Whenever the word "Clear" shows up in a line of the data, copy that line.

· · · · ·

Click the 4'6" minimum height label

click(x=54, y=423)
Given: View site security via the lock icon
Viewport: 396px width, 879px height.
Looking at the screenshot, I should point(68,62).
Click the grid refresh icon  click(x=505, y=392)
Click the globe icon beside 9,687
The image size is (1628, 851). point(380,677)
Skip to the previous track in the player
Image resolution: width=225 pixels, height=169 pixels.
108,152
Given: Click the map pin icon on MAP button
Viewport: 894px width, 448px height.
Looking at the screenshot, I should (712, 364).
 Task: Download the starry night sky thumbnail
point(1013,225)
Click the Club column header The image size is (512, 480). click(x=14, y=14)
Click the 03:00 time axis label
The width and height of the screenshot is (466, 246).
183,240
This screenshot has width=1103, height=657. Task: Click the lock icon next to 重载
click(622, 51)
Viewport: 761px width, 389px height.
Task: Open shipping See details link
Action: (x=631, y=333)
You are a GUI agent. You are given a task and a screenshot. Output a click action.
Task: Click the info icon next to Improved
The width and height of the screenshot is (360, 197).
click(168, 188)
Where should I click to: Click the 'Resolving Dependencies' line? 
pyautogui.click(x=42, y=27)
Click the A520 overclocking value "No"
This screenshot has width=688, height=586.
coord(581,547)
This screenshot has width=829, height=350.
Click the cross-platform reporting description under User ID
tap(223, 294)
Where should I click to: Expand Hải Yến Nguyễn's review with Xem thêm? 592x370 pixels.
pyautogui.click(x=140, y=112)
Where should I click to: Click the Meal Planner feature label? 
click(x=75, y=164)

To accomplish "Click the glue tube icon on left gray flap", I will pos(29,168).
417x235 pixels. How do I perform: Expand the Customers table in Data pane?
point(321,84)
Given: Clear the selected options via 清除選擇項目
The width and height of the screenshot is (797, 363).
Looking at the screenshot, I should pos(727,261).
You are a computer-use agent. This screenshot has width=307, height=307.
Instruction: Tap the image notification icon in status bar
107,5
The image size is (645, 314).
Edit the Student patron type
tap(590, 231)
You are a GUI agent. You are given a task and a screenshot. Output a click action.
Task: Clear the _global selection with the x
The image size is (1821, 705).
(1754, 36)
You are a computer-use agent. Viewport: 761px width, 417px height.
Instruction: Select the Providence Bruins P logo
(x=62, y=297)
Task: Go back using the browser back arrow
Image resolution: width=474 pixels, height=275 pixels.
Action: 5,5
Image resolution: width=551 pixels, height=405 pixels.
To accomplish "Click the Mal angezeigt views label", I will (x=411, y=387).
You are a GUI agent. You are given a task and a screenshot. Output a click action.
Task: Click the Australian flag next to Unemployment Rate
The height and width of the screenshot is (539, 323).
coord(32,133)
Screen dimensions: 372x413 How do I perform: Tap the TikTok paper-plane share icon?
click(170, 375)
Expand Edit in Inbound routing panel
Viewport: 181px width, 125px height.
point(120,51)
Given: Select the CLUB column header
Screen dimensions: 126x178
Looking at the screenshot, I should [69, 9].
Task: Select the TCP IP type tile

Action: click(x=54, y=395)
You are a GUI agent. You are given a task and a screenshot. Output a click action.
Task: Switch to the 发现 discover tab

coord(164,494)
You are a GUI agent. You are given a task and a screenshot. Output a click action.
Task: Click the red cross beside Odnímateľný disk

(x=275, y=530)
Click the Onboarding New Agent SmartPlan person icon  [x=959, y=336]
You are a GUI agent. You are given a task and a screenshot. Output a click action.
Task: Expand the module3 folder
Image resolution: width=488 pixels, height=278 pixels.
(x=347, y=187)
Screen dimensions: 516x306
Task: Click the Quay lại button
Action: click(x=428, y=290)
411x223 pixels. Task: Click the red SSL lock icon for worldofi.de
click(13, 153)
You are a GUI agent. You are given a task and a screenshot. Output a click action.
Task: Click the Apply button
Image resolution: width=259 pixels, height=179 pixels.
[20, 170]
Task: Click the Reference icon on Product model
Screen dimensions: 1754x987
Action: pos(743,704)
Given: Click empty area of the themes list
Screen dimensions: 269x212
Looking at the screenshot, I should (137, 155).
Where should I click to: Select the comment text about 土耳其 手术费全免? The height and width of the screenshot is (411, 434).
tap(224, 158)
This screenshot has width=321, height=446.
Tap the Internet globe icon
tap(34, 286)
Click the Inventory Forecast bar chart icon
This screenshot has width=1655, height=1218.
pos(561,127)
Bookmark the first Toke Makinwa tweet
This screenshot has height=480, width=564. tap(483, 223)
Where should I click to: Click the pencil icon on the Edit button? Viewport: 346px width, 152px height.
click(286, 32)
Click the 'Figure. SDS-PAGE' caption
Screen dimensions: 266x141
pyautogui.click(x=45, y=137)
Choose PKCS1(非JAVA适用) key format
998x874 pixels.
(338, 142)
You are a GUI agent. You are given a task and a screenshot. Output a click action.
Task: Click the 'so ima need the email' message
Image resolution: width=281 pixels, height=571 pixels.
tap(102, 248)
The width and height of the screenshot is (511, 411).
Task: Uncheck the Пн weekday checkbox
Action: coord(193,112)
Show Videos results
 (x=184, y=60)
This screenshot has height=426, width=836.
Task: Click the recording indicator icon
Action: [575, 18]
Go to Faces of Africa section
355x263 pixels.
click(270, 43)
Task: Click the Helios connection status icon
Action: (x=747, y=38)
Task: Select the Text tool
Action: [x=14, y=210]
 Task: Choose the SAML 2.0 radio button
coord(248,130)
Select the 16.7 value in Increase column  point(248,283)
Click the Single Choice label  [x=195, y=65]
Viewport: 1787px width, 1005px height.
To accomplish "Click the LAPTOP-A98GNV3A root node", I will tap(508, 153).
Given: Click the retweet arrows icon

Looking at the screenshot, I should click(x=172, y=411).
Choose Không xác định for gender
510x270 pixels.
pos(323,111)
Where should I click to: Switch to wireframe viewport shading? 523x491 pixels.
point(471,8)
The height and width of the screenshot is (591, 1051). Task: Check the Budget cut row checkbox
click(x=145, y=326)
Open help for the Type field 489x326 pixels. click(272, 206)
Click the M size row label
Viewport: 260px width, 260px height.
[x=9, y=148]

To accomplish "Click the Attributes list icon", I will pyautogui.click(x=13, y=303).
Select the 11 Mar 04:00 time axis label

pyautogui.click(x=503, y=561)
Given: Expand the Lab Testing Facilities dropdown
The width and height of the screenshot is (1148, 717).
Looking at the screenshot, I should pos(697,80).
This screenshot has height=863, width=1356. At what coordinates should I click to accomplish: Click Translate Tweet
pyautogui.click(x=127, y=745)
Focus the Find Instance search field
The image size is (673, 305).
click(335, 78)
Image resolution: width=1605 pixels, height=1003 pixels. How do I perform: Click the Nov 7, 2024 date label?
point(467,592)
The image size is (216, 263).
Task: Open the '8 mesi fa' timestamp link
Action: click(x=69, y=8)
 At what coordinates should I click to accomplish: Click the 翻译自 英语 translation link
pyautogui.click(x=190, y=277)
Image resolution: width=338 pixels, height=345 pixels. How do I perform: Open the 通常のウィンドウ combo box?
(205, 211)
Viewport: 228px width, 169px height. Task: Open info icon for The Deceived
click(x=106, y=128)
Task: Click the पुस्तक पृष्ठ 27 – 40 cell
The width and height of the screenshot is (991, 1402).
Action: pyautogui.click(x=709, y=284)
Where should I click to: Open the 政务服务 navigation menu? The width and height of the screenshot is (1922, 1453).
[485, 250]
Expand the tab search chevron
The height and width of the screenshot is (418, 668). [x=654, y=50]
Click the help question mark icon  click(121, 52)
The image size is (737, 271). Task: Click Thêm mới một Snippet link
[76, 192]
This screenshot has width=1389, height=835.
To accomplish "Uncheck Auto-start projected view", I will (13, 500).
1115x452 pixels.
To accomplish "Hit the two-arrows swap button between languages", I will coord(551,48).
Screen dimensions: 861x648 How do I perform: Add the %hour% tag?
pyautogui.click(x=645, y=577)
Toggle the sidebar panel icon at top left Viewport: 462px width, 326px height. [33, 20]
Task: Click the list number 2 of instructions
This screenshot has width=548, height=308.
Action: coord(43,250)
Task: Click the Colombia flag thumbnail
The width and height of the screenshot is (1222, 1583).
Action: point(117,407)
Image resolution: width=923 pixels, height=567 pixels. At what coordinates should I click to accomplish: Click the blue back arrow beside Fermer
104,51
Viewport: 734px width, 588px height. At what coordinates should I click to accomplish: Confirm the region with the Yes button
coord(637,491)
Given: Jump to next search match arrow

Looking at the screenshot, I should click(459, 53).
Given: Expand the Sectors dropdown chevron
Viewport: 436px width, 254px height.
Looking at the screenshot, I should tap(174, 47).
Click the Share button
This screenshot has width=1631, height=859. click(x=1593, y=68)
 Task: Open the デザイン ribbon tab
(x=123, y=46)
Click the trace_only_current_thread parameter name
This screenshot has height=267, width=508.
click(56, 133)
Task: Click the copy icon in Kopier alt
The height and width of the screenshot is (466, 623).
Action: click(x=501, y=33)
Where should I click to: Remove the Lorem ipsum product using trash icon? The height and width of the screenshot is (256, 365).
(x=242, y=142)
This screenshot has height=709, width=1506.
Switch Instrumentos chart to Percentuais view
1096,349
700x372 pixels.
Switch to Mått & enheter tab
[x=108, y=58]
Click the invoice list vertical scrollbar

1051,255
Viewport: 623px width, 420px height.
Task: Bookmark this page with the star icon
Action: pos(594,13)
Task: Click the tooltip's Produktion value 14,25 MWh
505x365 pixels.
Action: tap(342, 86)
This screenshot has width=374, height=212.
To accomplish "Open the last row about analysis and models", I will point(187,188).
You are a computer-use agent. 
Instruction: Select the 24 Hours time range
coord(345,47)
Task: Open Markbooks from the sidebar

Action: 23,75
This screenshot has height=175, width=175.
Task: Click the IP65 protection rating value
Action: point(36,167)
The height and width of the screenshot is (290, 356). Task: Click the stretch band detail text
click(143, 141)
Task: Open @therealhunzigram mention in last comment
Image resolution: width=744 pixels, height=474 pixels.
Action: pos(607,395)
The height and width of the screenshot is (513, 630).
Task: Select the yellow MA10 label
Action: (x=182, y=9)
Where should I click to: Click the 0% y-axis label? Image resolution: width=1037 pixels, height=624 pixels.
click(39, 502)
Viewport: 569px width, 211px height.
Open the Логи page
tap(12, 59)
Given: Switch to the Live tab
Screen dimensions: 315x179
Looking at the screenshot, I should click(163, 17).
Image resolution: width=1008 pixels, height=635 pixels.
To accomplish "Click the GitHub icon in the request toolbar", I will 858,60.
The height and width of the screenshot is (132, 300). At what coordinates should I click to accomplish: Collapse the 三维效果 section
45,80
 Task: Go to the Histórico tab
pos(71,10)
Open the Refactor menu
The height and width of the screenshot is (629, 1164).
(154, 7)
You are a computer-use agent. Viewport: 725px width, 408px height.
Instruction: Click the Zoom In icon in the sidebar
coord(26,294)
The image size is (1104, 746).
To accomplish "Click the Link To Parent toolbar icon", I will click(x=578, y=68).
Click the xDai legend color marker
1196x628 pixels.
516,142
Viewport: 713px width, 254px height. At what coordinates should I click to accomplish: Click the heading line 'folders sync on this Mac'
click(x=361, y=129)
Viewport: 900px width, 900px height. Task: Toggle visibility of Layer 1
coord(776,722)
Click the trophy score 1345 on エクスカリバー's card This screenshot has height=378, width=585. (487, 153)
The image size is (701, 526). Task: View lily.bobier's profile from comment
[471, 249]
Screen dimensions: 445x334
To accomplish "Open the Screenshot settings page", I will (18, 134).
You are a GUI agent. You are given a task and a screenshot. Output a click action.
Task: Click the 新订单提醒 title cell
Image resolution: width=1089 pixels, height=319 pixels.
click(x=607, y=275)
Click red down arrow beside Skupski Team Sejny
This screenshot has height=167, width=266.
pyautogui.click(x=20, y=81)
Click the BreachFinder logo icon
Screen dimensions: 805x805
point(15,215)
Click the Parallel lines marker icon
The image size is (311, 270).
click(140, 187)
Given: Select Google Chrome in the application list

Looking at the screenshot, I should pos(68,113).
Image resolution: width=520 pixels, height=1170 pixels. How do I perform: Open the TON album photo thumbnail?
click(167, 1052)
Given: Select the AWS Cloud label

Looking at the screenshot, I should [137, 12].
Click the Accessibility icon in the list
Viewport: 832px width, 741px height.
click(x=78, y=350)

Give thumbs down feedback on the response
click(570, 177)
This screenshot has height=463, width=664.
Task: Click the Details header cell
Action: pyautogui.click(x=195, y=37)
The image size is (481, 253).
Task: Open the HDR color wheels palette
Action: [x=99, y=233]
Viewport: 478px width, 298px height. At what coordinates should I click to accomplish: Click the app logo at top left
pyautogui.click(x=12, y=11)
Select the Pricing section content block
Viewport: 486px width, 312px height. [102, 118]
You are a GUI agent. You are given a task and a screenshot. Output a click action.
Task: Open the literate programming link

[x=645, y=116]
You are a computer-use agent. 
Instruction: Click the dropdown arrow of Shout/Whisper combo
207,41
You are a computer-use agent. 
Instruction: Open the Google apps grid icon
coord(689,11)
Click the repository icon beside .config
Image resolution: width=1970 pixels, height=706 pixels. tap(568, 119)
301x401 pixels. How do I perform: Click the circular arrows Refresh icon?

· · · · ·

=== Response box ===
Given: Clear the selected options via 清除選擇項目
Task: Clear the _global selection with the x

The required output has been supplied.